One month after treatment I felt great. Better than I had in years. My alt lowered to the 30s's during treatment and 3 months after treatment it was in the 20's . I remain undetectable and SVR . I feel fantastic and don't regret a single thing about doing treatment.
I too had hep c for 30 years or more. My biopsy two years ago was stage 1, grade 2 so not much liver damage. I was not going to treat until I was offered a trial with Telaprevir and it was a no placebo trial. How could I refuse, when I knew I'd get the real drug, and it was all free.
I did tx for 6 months and it was rough and had almost every side. Many days I doubted if I could continue, but I did. Once you get to UND its hard to stop, so you learn to adjust and pace yourself.
There are nurses on the forum who worked while treating and maybe they will chime in with some input.

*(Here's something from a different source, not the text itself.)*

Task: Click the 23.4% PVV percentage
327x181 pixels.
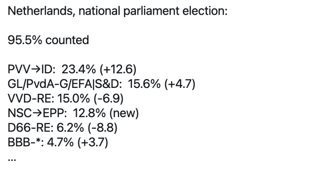Action: pos(78,69)
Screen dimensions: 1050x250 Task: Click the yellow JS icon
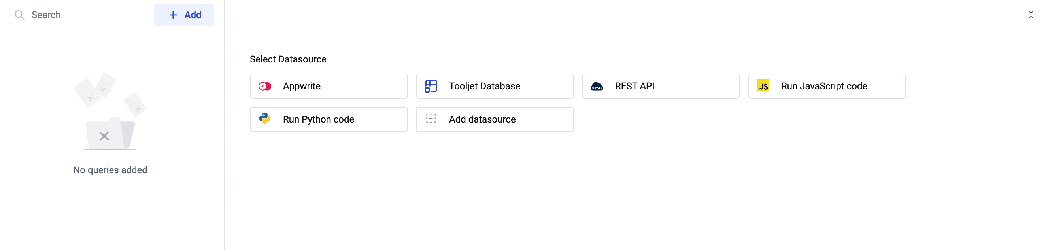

I do not have a big increase in my energy level. Its the same as it was before starting tx. I was hoping to be like the energizing bunny, but that didn't happen. Probably has to do more with age ( 54 ) than anything.
I had huge problems with my thyroid during and after tx. Still working on getting that straightened out. I am having other side effects after treatment, but so far nothing major, just enough to be aggravating.
You should get a biopsy soon to know what degree of liver damage you have. You may be able to wait until the PI's are approved. At least with the PI's your success rate is better and your tx time could be shortened to 6 months vs 11 months with SOC.
Your in the metro Detroit area, correct? If so you can contact Henry Ford Hospital liver dept because they conduct trials out of there. Trials are free and so is the biopsy.